** YOUR OBJECTIVE **
Retype the lines from the one containing "The height and width of the screenshot is (577, 899)." through the last line of the entries below, exactly and in full, omitting every image.

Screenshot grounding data

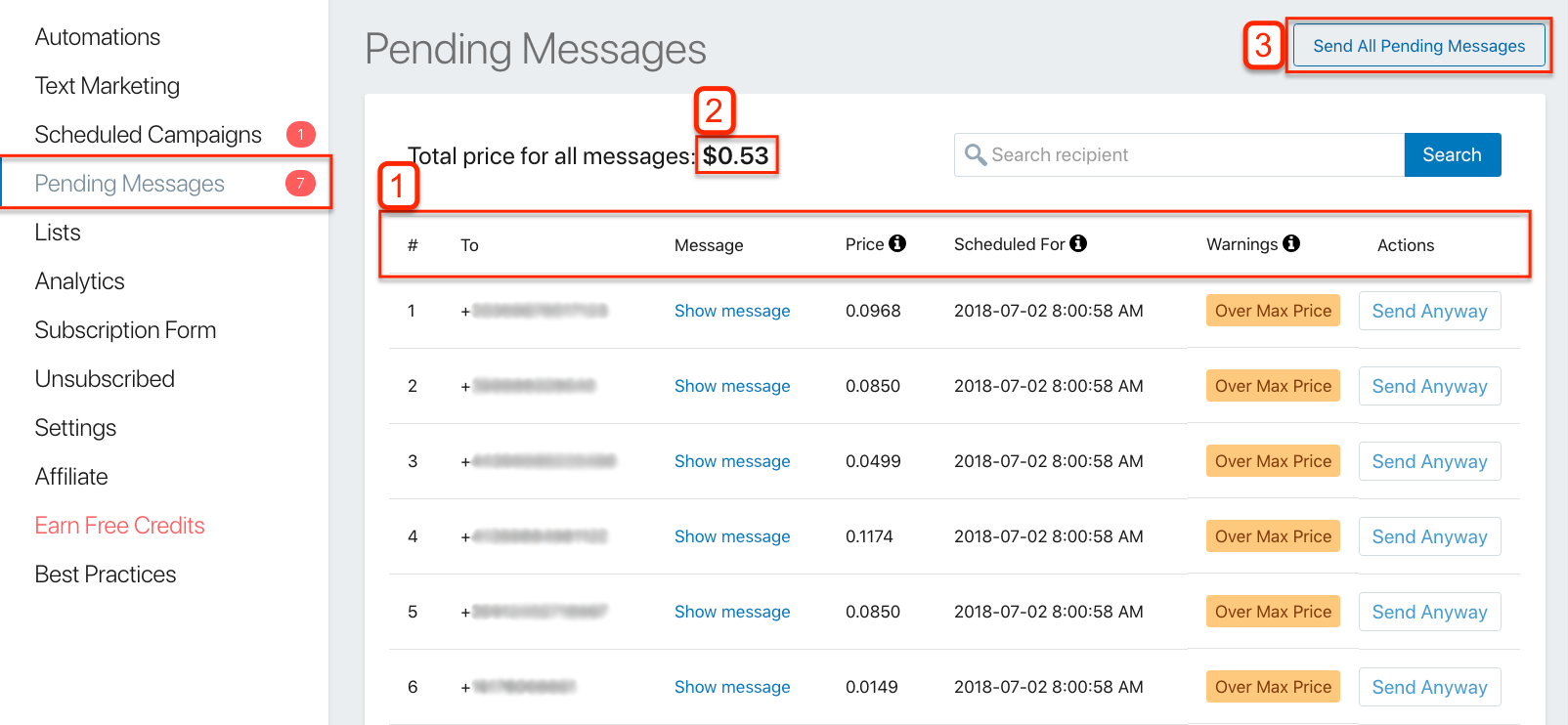Click the blue Search button
The image size is (1568, 725).
(x=1452, y=154)
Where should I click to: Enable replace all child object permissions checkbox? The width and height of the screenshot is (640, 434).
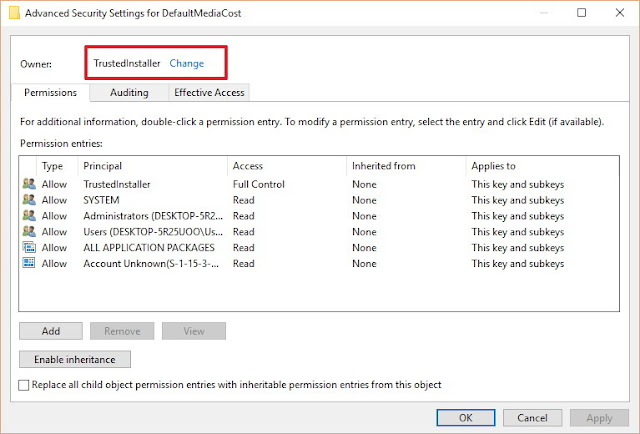click(x=24, y=385)
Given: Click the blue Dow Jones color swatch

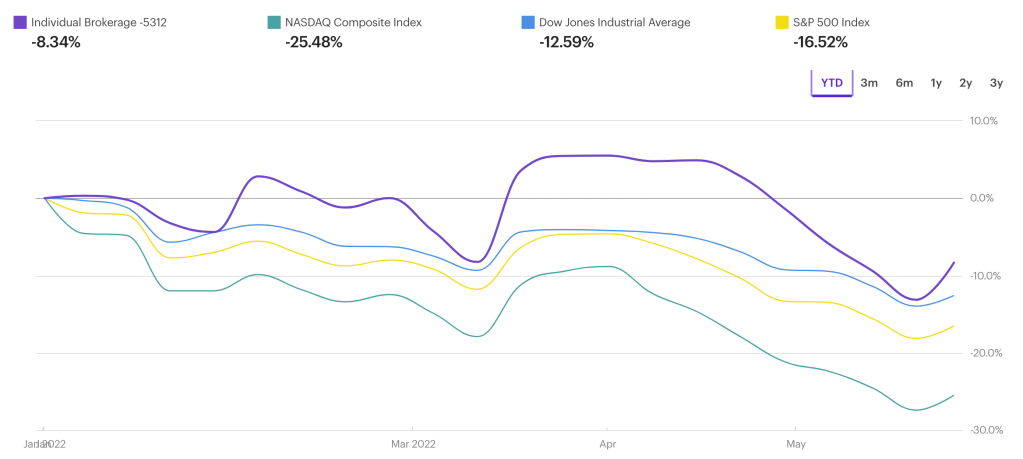Looking at the screenshot, I should click(x=529, y=22).
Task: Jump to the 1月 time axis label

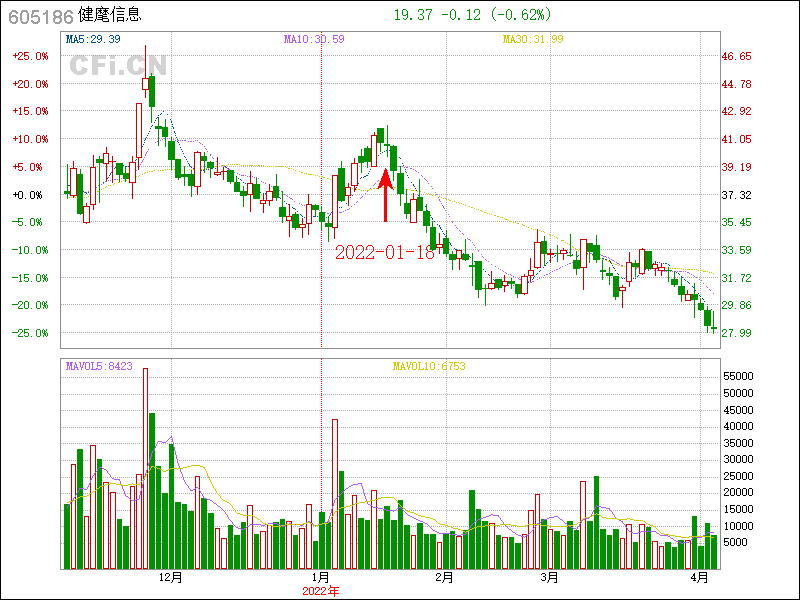Action: pyautogui.click(x=321, y=577)
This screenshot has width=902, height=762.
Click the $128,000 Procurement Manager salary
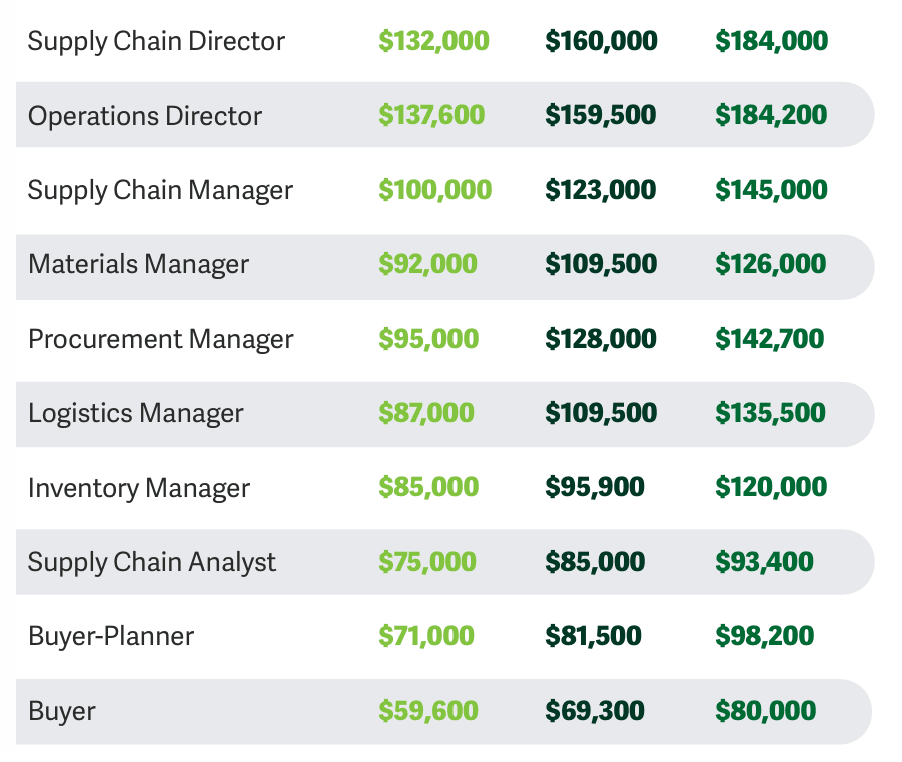click(x=600, y=339)
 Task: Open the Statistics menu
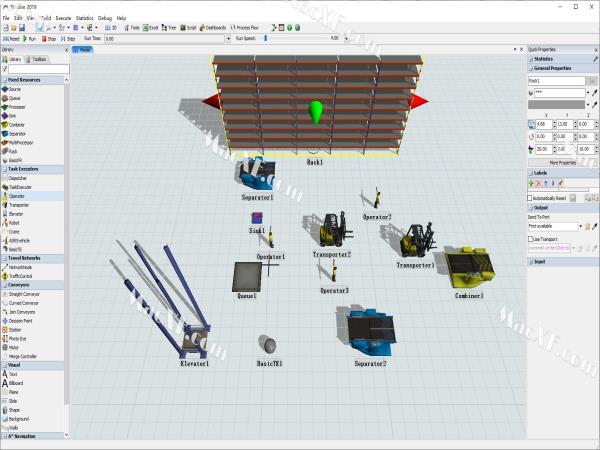click(x=85, y=18)
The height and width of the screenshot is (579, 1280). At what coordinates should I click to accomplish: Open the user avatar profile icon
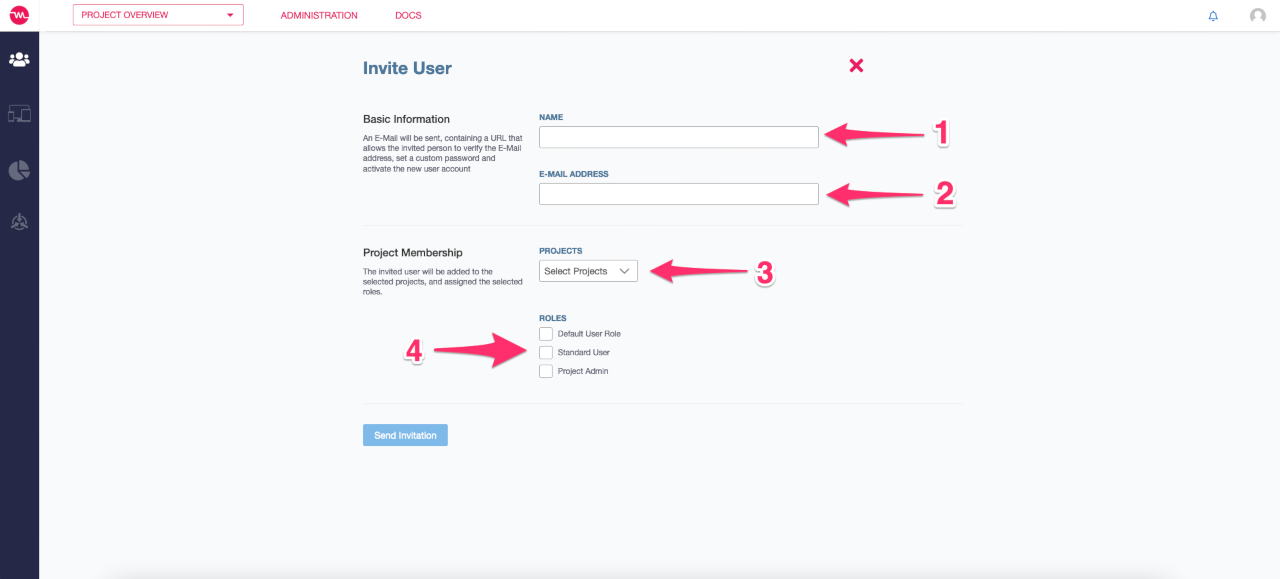click(1258, 16)
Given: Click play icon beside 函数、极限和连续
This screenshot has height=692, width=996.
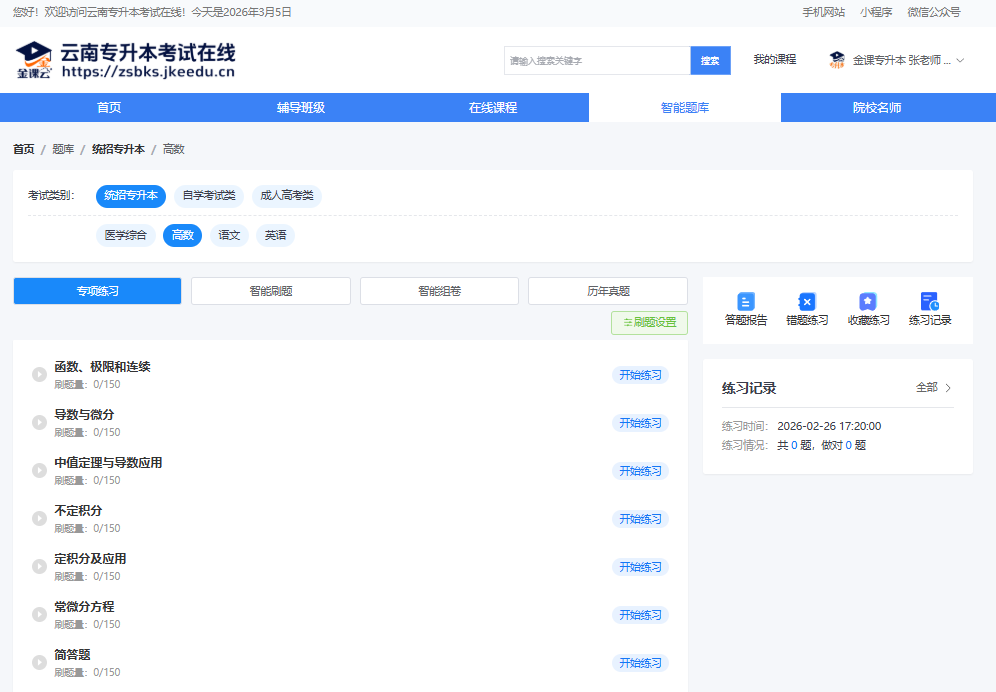Looking at the screenshot, I should pos(39,374).
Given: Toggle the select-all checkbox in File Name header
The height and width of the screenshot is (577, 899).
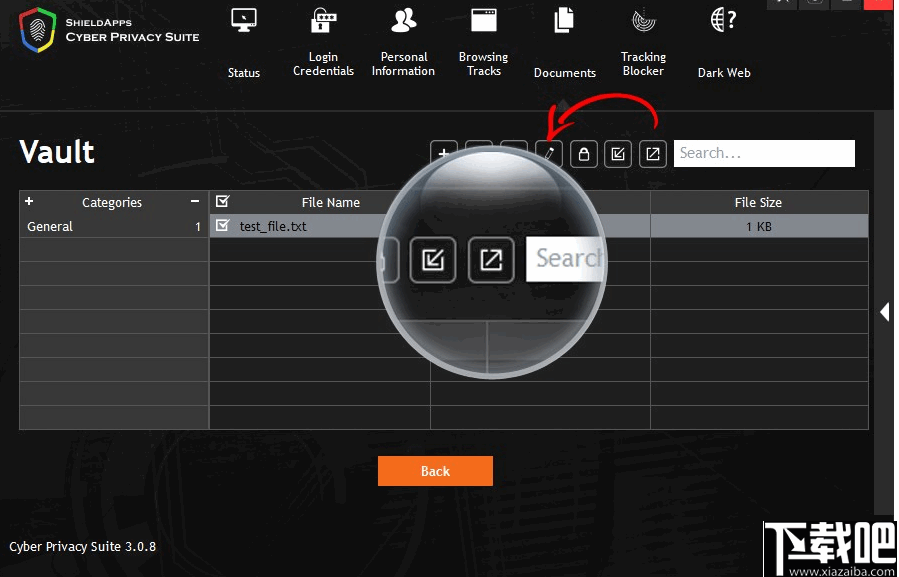Looking at the screenshot, I should tap(223, 201).
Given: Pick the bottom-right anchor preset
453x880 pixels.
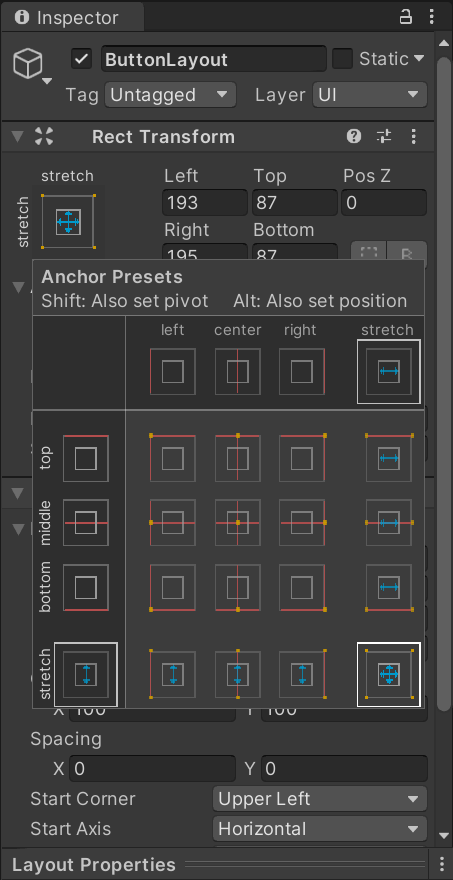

** WRITTEN SOLUTION **
The height and width of the screenshot is (577, 899).
Looking at the screenshot, I should tap(223, 201).
Given: Pick the bottom-right anchor preset
453x880 pixels.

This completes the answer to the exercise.